The summary also mentioned the success of Quantum Leap in identifying prominent use of social media as a means to exploit human networks, including ones that have users who prefer to actively keep tabs on their privacy and security from too much Internet exposure. And the main tool used for Quantum Leap, according to the report, is Raptor-X, “an open architecture that relies on plug-ins to import, exploit and display heterogeneous data”. One of the more prominent plug-ins developed for Raptor-X was “Social Bubble,” a custom-made application that effectively searched and analyzed pertinent Twitter data summoned through the micro-blogging platform’s API. It gathered Twitter usernames, geographic locations, tweets, and other related metadata.
In the past, Twitter has done a good job protecting user information – while the likes of Google, Facebook, and Microsoft were busy embroiled in the PRISM exposé initiated by former U.S. National Security Agency analyst Edward Snowden, the micro-blogging site virtually found no reason to have to defend itself to users. So the report that Twitter knew nothing about Quantum Leap and maintained that the streams accessed by the project are public and available to anyone who wishes to access them seems highly uncharacteristic of the company.

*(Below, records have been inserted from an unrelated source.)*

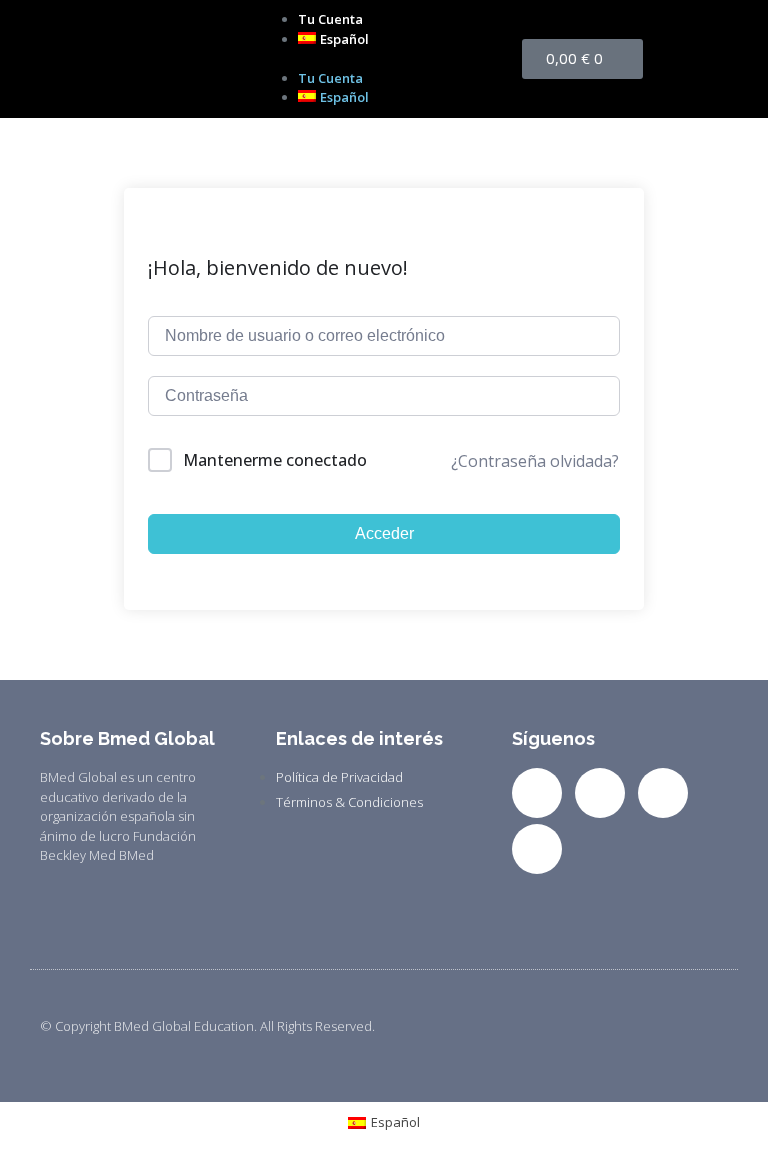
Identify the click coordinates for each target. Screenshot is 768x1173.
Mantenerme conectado (275, 460)
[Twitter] (600, 793)
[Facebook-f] (537, 793)
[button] (384, 59)
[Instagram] (663, 793)
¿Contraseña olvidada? (535, 461)
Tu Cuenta (330, 19)
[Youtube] (537, 849)
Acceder (384, 533)
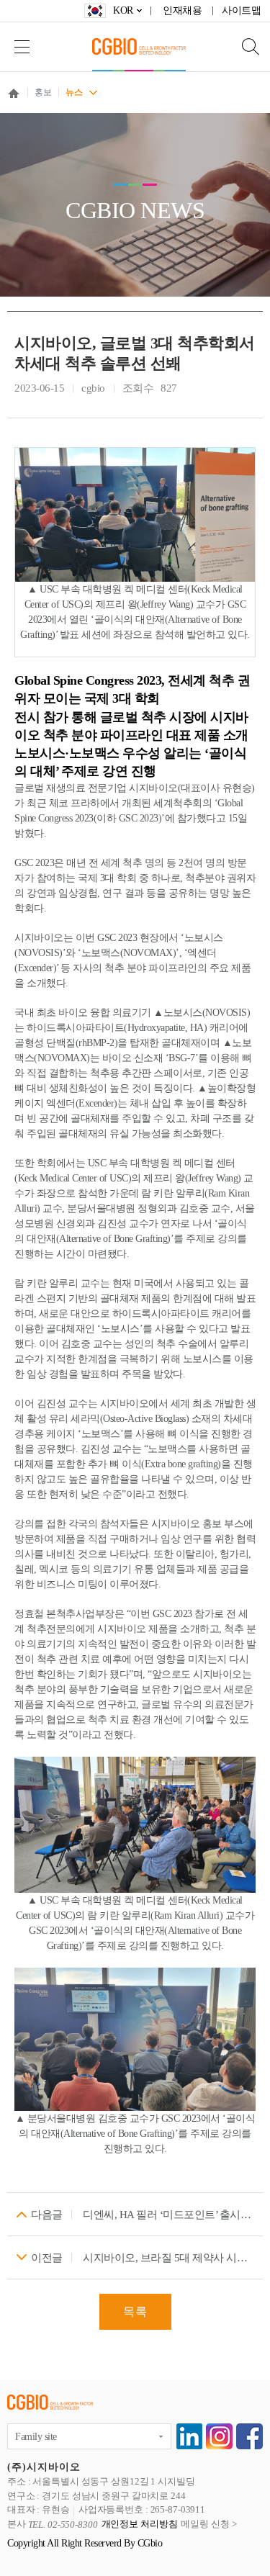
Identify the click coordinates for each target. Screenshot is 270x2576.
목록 (135, 2311)
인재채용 (182, 10)
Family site (36, 2436)
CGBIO (139, 46)
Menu (21, 46)
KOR (123, 10)
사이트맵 (241, 10)
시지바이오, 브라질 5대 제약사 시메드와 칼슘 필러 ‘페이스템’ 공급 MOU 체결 (169, 2258)
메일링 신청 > (208, 2524)
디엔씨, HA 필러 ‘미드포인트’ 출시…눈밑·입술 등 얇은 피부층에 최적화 (169, 2214)
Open (241, 46)
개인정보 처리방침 (140, 2524)
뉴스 (74, 92)
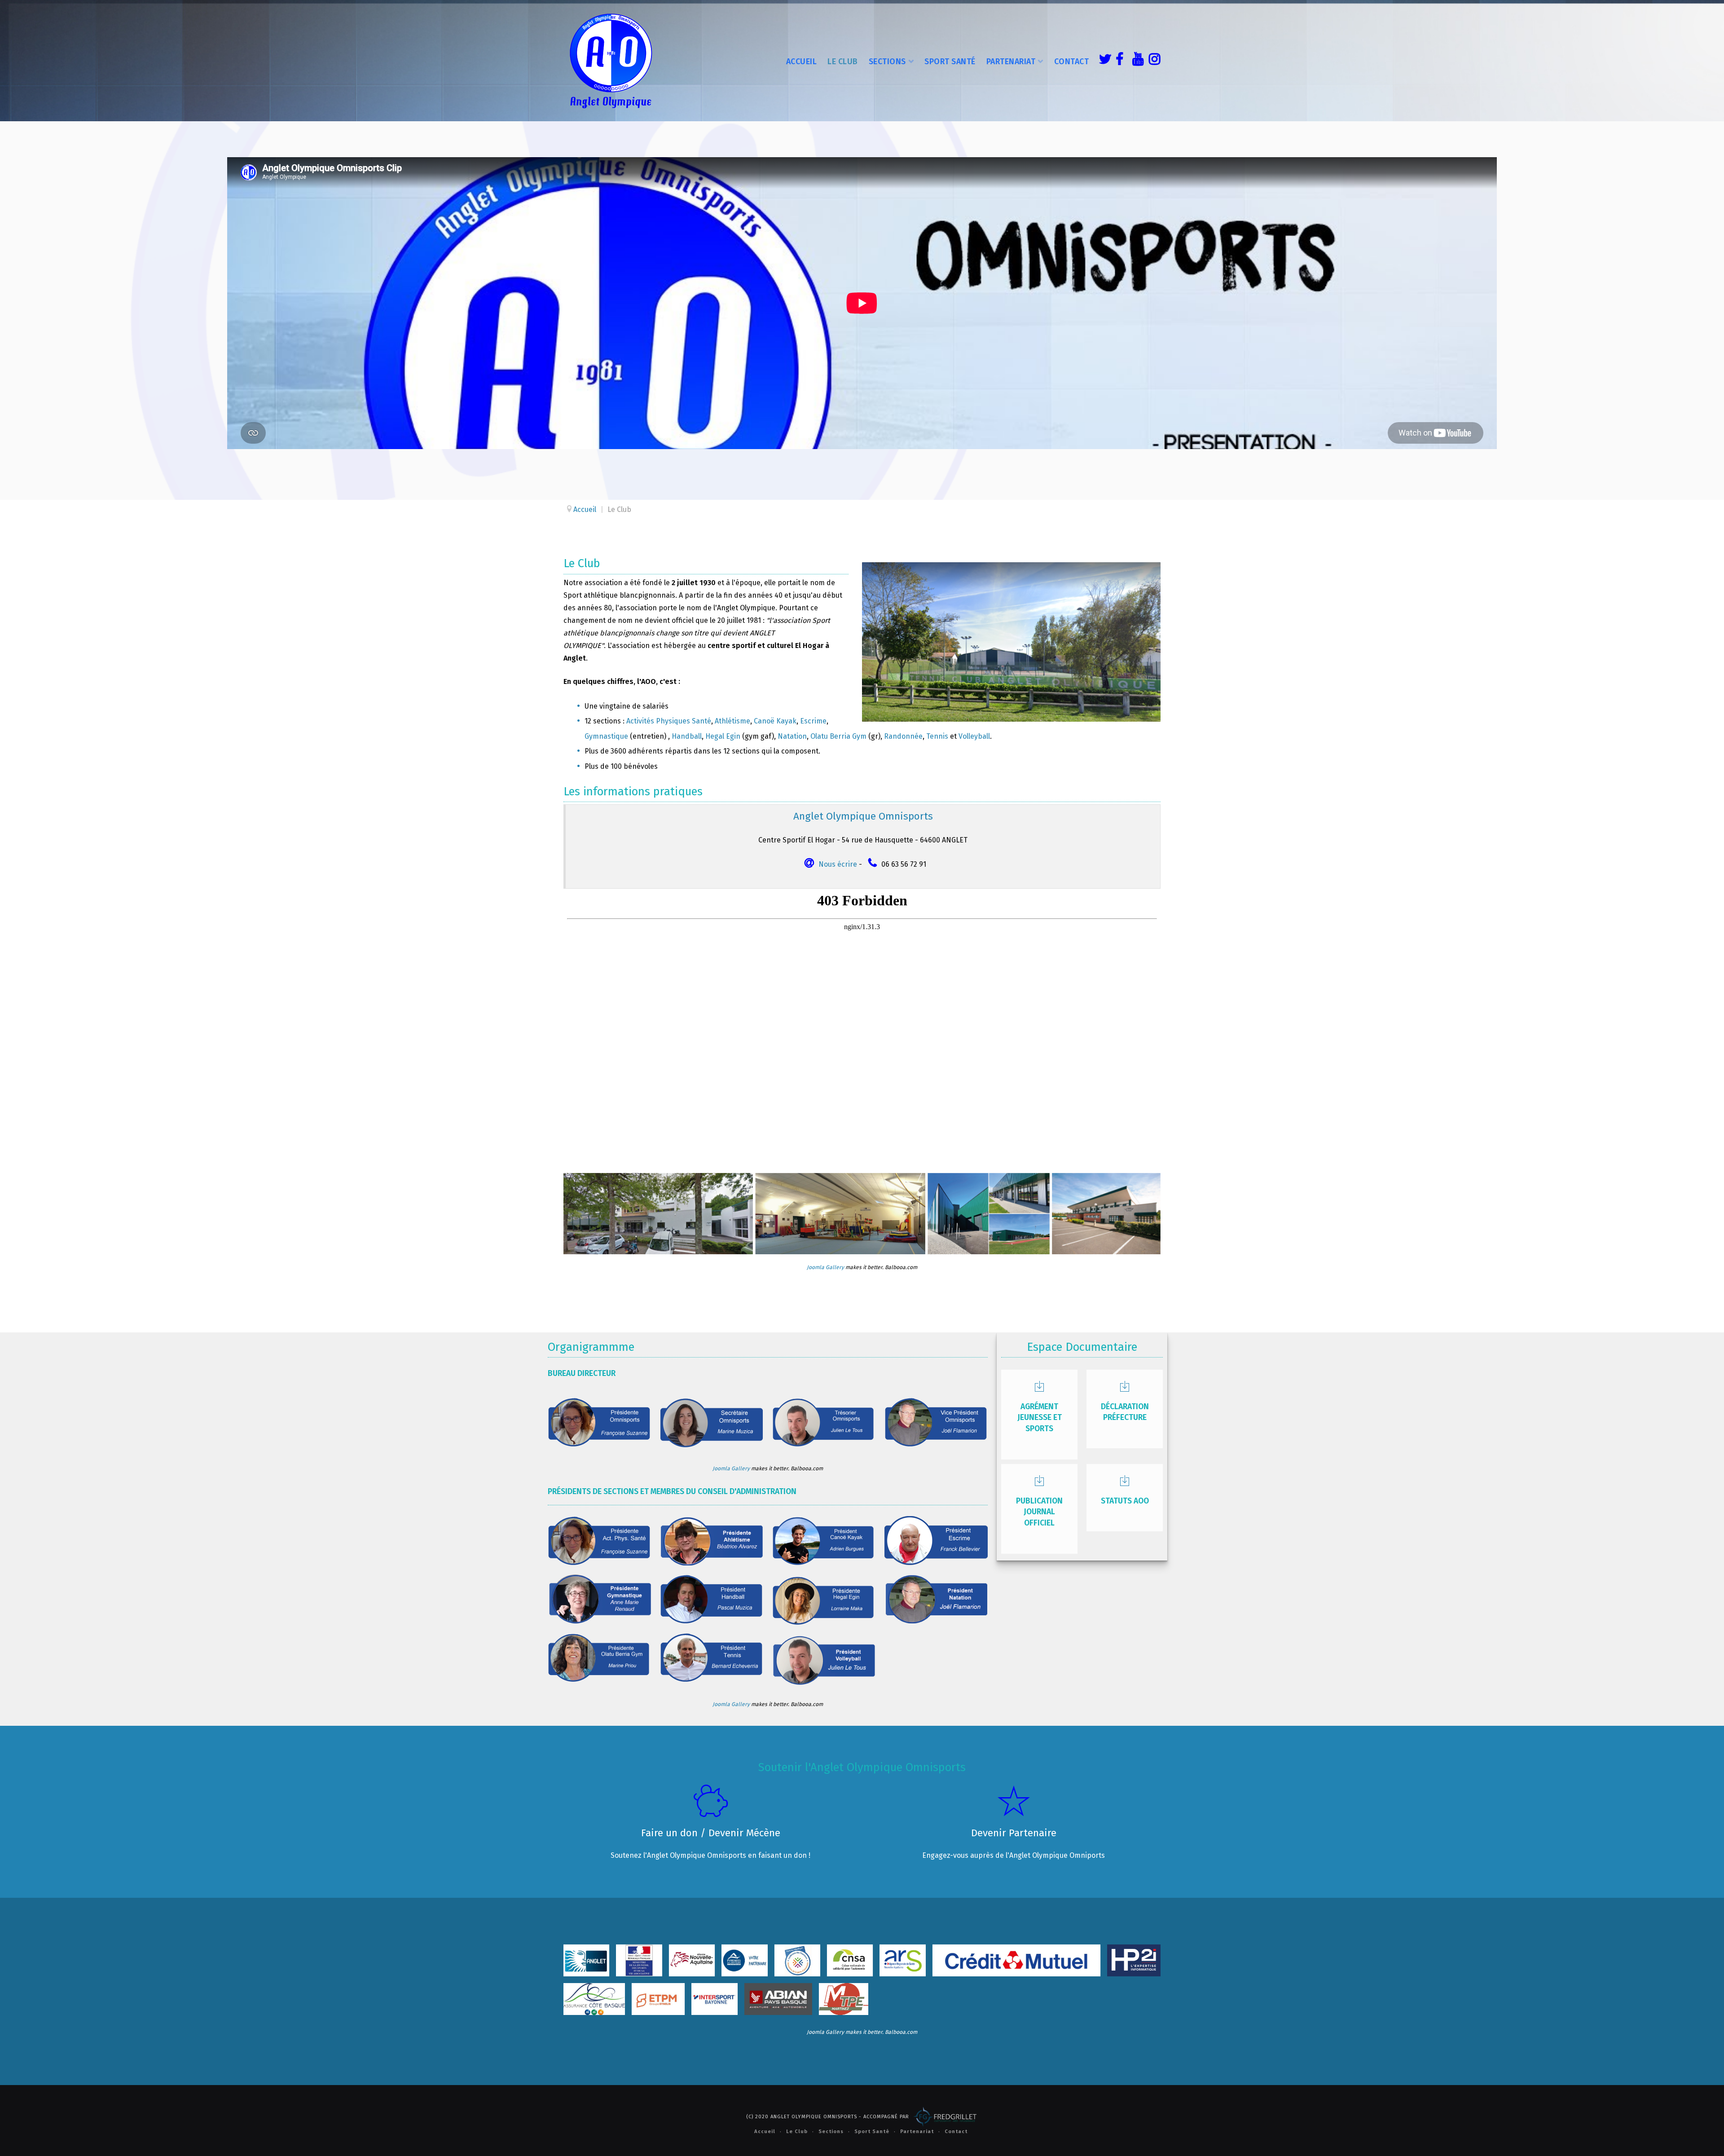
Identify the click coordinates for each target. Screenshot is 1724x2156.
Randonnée (903, 736)
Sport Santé (950, 61)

On its part, the Special Operations Command minimized the existence of the Quantum Leap project, confirming that it was no longer funded and active. Ken McGraw of U.S. Special Operations Command told FAS the draft summary that was obtained does not reflect the final outcome of the experiment, calling the effort “small and inconsequential.” “The real focus of Quantum Leap was creating an environment and a process that would improve collaboration with interagency organizations,” McGraw explains.
As long as social media continues to be an important part of Internet culture, it will always be regarded as a target for data mining (especially by the government), for whatever reason. And because of the massiveness of the information available, one could only imagine how deep and how often these data excavations go. Various defense companies are already reportedly pawning off apps and services similar to Social Bubble to various government agencies, both local and international.